REQUIRED TASK:
Recast the material below as a JSON list of strings, one string per line, leaving out blank lines. Begin at the line that contains "Click step 3" and stop after the line that contains "will [371, 896].".

* start *

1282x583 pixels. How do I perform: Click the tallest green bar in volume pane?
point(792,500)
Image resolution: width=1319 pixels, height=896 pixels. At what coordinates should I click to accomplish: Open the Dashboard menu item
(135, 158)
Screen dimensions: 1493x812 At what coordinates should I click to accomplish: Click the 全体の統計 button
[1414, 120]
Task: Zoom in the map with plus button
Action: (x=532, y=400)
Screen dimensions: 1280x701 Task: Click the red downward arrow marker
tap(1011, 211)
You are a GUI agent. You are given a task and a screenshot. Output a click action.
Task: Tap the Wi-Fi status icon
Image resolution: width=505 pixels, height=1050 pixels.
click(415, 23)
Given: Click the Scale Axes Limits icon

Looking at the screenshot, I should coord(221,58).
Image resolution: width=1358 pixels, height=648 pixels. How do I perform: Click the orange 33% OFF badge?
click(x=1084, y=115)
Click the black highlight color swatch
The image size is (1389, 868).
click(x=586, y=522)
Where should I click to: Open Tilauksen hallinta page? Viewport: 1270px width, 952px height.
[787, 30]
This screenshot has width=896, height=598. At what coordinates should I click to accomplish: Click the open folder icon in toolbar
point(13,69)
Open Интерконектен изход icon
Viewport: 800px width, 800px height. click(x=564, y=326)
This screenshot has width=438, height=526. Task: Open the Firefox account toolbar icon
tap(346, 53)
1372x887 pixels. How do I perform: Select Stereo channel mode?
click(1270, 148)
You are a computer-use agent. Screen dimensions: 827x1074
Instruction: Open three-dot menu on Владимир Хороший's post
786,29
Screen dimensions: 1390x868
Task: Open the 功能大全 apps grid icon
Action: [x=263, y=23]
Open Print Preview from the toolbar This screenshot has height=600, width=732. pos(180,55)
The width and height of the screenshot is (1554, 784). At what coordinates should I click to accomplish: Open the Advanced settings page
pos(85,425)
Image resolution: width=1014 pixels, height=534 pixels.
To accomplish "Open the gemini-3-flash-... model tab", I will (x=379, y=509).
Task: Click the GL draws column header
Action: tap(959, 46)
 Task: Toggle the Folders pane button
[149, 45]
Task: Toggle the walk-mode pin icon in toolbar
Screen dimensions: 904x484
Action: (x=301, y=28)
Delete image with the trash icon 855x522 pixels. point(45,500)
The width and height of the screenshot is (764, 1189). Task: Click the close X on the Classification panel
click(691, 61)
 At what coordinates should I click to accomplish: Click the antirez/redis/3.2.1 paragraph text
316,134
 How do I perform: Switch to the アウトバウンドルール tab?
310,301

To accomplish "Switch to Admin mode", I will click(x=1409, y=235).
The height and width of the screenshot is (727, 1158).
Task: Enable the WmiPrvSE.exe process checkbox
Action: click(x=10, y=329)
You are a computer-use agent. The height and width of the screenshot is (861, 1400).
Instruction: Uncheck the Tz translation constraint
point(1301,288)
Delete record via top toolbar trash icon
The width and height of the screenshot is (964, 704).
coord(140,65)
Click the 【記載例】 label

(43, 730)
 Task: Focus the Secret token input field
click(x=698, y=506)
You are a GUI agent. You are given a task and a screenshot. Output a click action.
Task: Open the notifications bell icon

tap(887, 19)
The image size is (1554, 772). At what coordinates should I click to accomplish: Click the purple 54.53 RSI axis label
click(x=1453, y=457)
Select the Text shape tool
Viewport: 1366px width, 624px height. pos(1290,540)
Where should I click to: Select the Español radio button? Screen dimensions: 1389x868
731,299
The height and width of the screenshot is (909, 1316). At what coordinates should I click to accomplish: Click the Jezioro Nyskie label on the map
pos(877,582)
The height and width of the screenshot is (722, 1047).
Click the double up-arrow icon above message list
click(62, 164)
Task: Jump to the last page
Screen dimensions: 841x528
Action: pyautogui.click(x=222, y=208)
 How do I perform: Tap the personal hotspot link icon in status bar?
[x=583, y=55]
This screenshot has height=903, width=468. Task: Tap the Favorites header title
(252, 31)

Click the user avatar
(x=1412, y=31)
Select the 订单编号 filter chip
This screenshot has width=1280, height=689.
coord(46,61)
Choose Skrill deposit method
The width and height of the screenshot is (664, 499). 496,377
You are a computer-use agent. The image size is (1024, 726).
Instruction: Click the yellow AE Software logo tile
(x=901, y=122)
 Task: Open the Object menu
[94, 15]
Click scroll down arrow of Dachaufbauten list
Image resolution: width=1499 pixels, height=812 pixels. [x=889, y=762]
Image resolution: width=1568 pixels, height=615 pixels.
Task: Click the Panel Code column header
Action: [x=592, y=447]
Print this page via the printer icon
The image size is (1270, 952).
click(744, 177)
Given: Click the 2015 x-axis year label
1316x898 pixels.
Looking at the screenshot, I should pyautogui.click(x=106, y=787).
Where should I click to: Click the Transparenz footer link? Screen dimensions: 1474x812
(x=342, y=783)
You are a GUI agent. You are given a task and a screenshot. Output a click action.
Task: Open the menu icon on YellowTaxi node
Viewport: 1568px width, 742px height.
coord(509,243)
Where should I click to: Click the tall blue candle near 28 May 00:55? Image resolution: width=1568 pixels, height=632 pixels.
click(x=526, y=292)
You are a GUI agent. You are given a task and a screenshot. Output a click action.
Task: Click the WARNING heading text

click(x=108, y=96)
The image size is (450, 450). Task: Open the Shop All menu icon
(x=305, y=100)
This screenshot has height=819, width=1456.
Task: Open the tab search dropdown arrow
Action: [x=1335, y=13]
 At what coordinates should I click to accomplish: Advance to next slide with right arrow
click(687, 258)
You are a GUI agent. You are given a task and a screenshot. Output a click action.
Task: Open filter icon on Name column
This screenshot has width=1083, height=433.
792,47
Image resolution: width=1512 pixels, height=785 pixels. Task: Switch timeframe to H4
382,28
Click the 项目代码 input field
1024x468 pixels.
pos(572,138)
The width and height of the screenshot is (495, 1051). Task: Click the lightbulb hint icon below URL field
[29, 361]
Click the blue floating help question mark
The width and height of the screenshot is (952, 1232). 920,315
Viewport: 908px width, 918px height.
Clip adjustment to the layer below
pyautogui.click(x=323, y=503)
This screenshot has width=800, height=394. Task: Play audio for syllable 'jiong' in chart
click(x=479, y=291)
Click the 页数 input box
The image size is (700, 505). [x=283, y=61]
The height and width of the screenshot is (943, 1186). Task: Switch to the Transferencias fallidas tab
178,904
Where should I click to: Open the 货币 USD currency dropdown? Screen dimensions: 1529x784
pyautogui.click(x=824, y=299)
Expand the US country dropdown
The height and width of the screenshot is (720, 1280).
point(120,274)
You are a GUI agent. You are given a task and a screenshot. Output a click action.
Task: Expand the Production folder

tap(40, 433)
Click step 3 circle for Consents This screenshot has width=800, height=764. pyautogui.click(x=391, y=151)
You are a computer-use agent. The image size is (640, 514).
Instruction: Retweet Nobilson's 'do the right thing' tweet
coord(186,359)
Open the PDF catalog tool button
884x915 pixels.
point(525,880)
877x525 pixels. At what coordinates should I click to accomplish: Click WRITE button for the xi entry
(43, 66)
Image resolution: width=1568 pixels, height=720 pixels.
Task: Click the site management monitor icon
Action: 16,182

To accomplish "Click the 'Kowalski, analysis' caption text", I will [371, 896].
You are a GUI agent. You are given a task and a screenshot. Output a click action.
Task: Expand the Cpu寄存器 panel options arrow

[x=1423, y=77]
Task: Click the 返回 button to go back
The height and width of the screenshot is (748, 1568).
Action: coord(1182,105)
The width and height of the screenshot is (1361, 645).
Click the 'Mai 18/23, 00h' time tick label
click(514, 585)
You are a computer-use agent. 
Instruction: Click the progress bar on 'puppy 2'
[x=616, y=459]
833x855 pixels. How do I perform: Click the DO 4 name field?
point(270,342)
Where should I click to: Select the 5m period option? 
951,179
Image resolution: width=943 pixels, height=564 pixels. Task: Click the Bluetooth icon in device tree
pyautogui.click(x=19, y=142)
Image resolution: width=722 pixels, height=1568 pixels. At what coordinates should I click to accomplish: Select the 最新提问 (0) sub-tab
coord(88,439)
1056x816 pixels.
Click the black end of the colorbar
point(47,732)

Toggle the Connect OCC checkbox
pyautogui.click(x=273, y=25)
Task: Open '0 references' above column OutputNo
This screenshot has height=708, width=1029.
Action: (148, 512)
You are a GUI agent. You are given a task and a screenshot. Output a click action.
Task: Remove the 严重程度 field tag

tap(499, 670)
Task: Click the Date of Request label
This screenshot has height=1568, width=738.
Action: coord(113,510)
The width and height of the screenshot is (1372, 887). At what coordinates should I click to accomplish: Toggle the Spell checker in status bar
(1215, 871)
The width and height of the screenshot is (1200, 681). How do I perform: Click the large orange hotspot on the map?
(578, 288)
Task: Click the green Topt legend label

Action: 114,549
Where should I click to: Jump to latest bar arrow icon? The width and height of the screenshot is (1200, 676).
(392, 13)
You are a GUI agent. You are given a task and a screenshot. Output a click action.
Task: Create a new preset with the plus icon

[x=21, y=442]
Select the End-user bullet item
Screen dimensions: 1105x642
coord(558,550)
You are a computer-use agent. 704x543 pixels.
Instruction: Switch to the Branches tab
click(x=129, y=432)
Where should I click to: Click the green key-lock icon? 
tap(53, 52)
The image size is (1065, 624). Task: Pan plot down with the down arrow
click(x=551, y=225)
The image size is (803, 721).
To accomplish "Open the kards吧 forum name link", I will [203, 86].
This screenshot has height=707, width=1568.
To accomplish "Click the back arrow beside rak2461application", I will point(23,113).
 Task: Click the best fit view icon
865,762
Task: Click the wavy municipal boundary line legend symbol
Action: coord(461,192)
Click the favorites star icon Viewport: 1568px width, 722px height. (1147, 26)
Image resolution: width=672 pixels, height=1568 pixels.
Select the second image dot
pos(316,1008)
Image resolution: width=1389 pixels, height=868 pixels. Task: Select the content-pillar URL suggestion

* end *

SOLUTION TO THIS PROBLEM:
[
  "Click step 3 circle for Consents This screenshot has width=800, height=764. pyautogui.click(x=391, y=151)",
  "You are a computer-use agent. The image size is (640, 514).",
  "Instruction: Retweet Nobilson's 'do the right thing' tweet",
  "coord(186,359)",
  "Open the PDF catalog tool button",
  "884x915 pixels.",
  "point(525,880)",
  "877x525 pixels. At what coordinates should I click to accomplish: Click WRITE button for the xi entry",
  "(43, 66)",
  "Image resolution: width=1568 pixels, height=720 pixels.",
  "Task: Click the site management monitor icon",
  "Action: 16,182",
  "To accomplish \"Click the 'Kowalski, analysis' caption text\", I will [371, 896]."
]